Coroner slams ‘breakdown in communication’ in health services

A shocking lapse in care led to a distraught and suicidal woman being discharged from hospital and left to throw herself off a six-storey building less than an hour later, an inquest has revealed.

Finnulla Martin, 35, found herself subject to a shambolic series of blunders by those entrusted with her wellbeing after being admitted to the Whittington Hospital.

The full and disturbing details of her death, in November last year, came to light only last week when a coroner ruled her suicide “preventable” and slammed local health services Whittington Health and Camden and Islington NHS Trust (C&I) for their failures.

St Pancras Coroner’s Court heard how Ms Martin, a beloved daughter, sister and aunt, arrived at the home of her mother on the night of November 15 after hearing voices telling her to stab her mum and jump off her balcony.

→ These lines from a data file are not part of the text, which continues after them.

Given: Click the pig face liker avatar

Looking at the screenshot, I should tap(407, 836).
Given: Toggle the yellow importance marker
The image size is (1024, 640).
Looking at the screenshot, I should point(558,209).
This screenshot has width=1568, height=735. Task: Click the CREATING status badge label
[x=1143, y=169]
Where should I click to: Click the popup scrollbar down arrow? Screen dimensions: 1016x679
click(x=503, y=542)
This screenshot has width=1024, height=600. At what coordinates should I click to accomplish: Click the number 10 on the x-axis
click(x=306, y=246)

A paranoid schizophrenic, her state of mind led her devoted mother to call 999 and plead for help in caring for her.

Taken by police to the Whittington in Magdala Avenue, Archway, for assessment, it was here, her concerned family believed, Ms Martin would be safest.

But a breakdown in communication at the hospital saw their concerns ignored, incomplete medical notes scribbled on scraps of paper, and basic mental health assessments not carried out.

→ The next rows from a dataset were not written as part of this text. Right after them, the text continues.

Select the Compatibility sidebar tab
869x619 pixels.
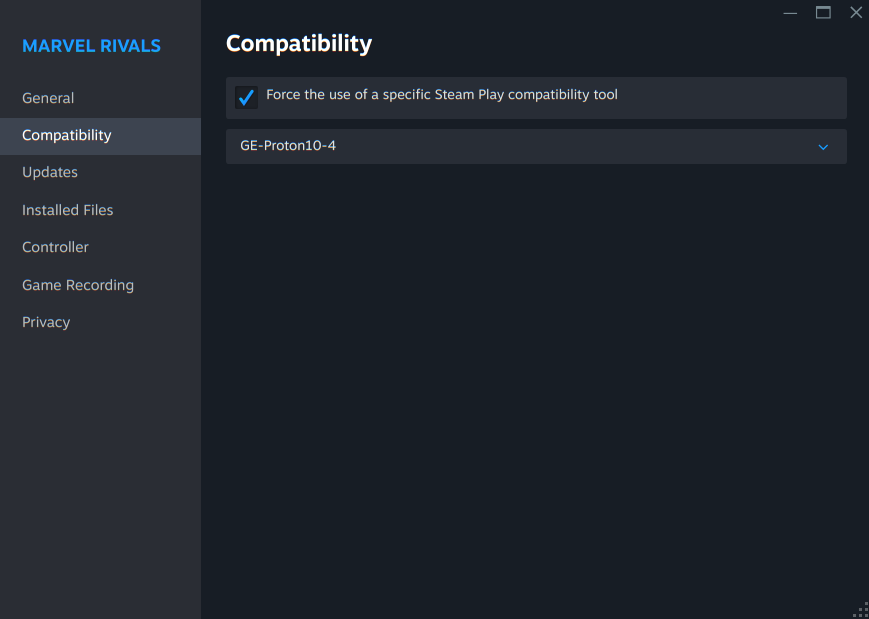pyautogui.click(x=67, y=135)
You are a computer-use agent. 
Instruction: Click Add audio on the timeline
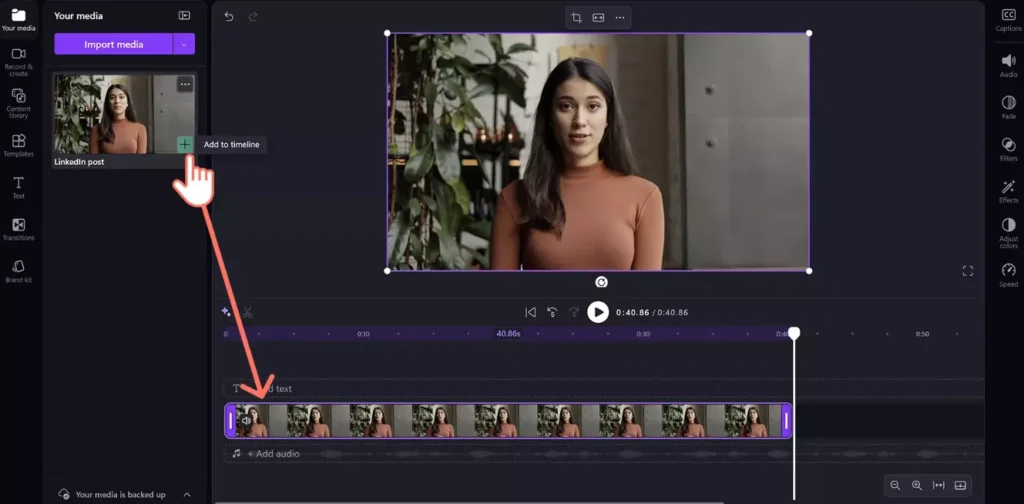[x=276, y=454]
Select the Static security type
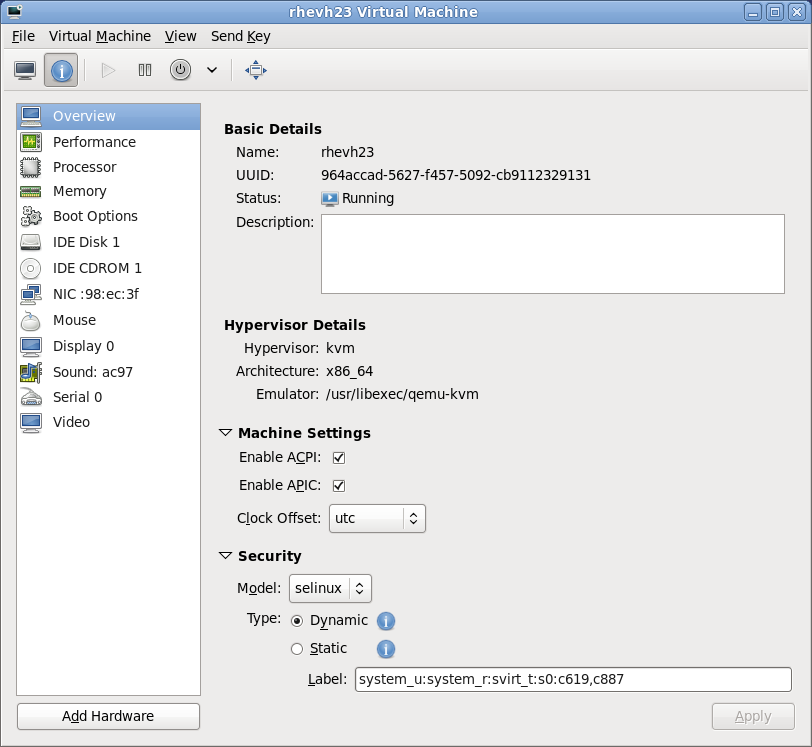 click(x=297, y=649)
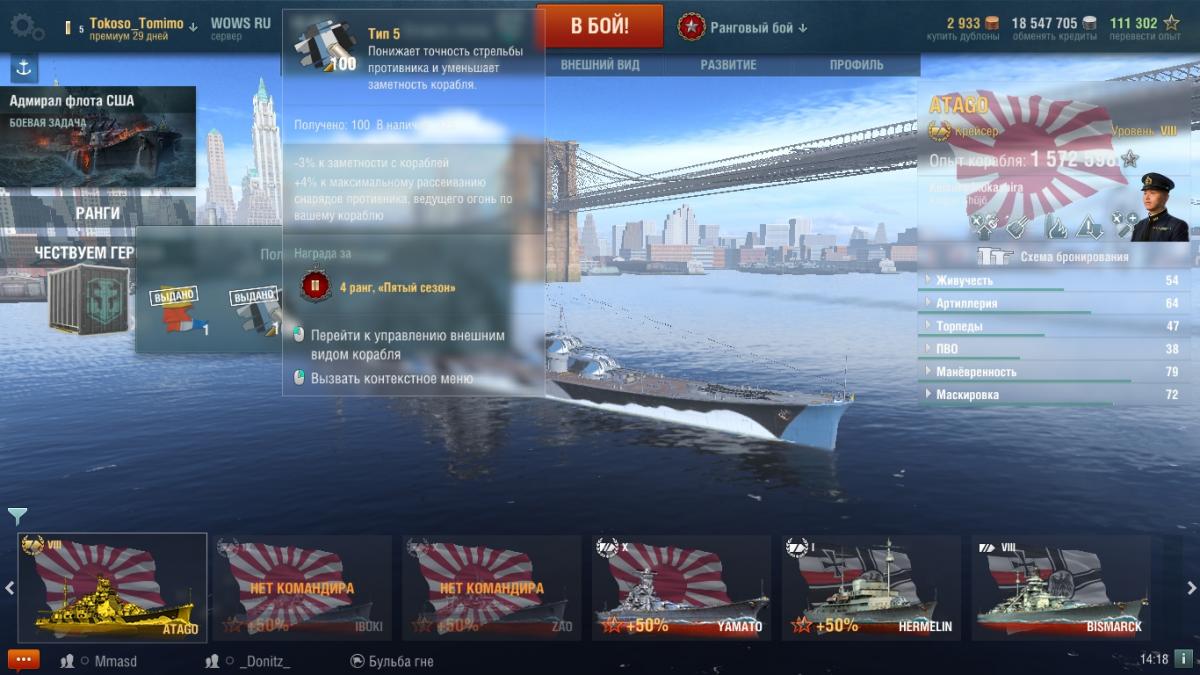The width and height of the screenshot is (1200, 675).
Task: Switch to the РАЗВИТИЕ tab
Action: [x=728, y=65]
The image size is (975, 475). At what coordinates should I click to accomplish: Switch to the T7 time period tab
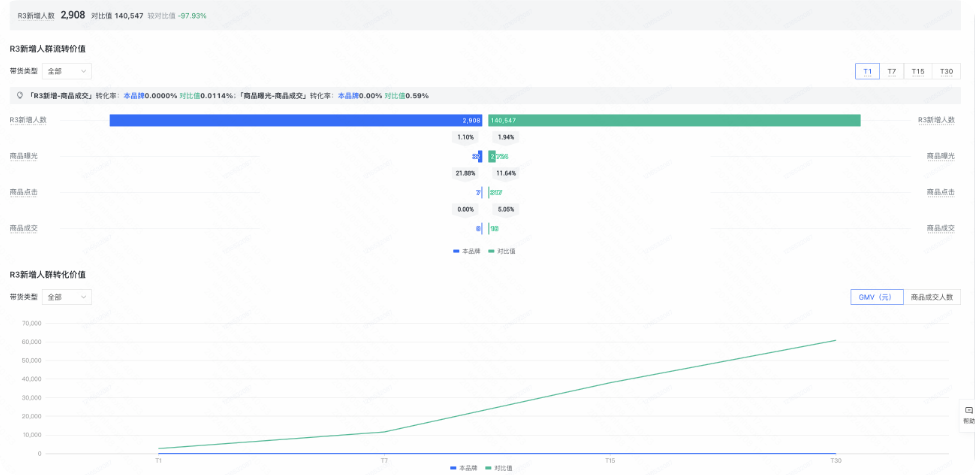click(892, 71)
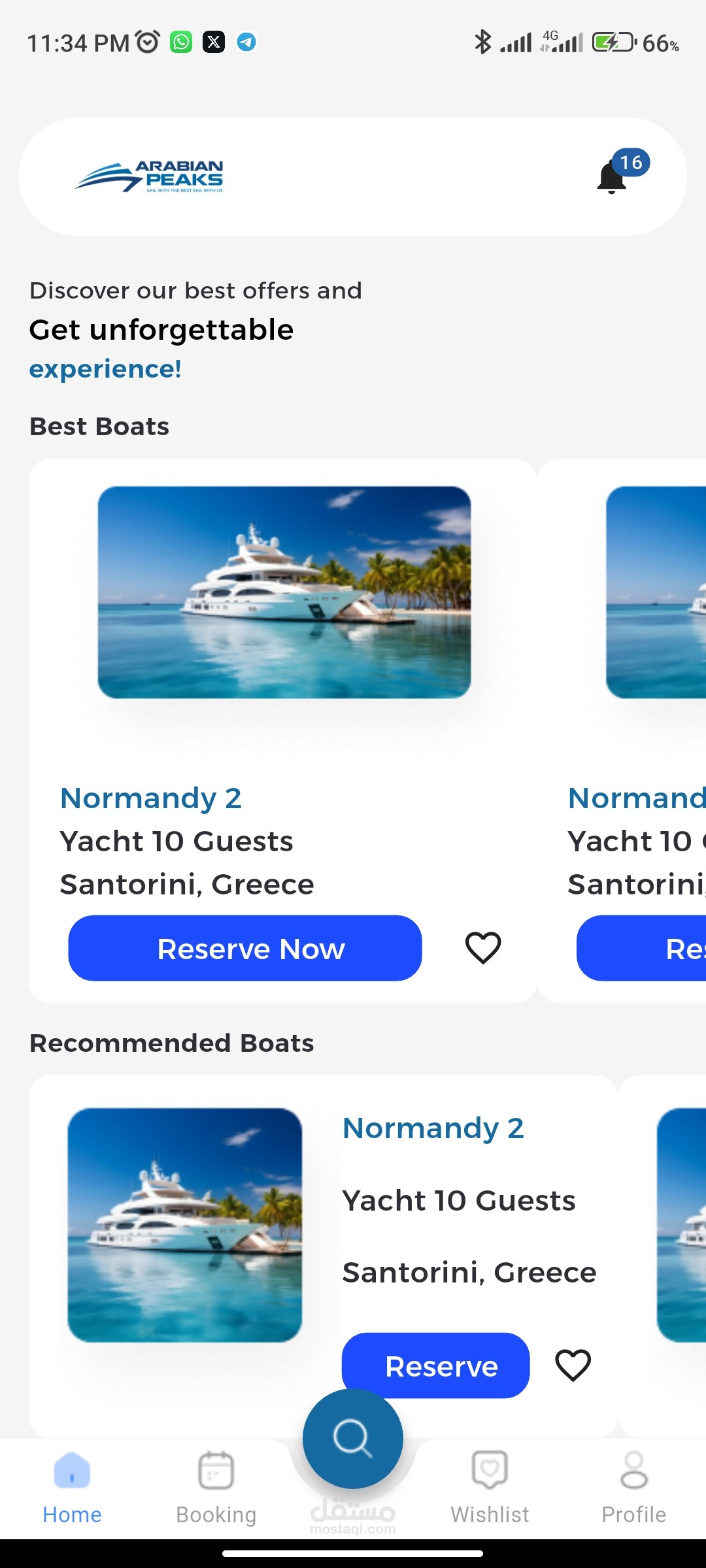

Despite the officers who brought her in repeating three times that she was suicidal and had threatened others, nurses left Ms Martin to wait alone in A&E for an hour-and-a-half. When she was finally seen by a psychiatry team, the officers’ messages were not forwarded and family members’ calls went unactioned.

As a result, Ms Martin was discharged with no treatment. Within an hour, she had walked back to her flat in the Bemerton estate off Caledonian Road and thrown herself from the sixth floor.

Her sister Diane Elder, 40, said: “We are just distraught and disgusted with how my sister was treated. What happened to her didn’t need to happen – the failure in care was so basic.

“My sister was such a caring and loving person. Our family will never be the same again.

“People like Finnulla, who are mentally unwell, live in torment with their illness. They are human beings who deserve to be looked after when they need help.

“We’ve received no apology for what happened. I even had to pay for a report into her death from C&I after they failed to pay for enough postage.

“Deaths like this cannot happen again.”

Coroner Mary Hassell concluded in her determination, given on April 29, that: “If the psychiatry liaison team had appreciated the full circumstances, they would have explored further with Ms Martin and offered her admission to a crisis house or hospital.

“If Ms Martin had not accepted either of these, they would have given consideration to seeking detention under a section of the Mental Health Act. Her suicide might have been prevented.”

A spokesman for C&I said: “This is a sad case where three agencies, C&I, the Metropolitan Police and the Whittington Hospital are mentioned in the Prevention of Future Death Report.

“We wish to learn from the coroner’s concerns and will work with all partners to prevent something like this from happening again.”

Philippa Davies, director of nursing and patient experience at the Whittington, said: “We are reviewing the case and coroner’s findings to ensure any opportunities to improve care and learn from this tragic death are taken.”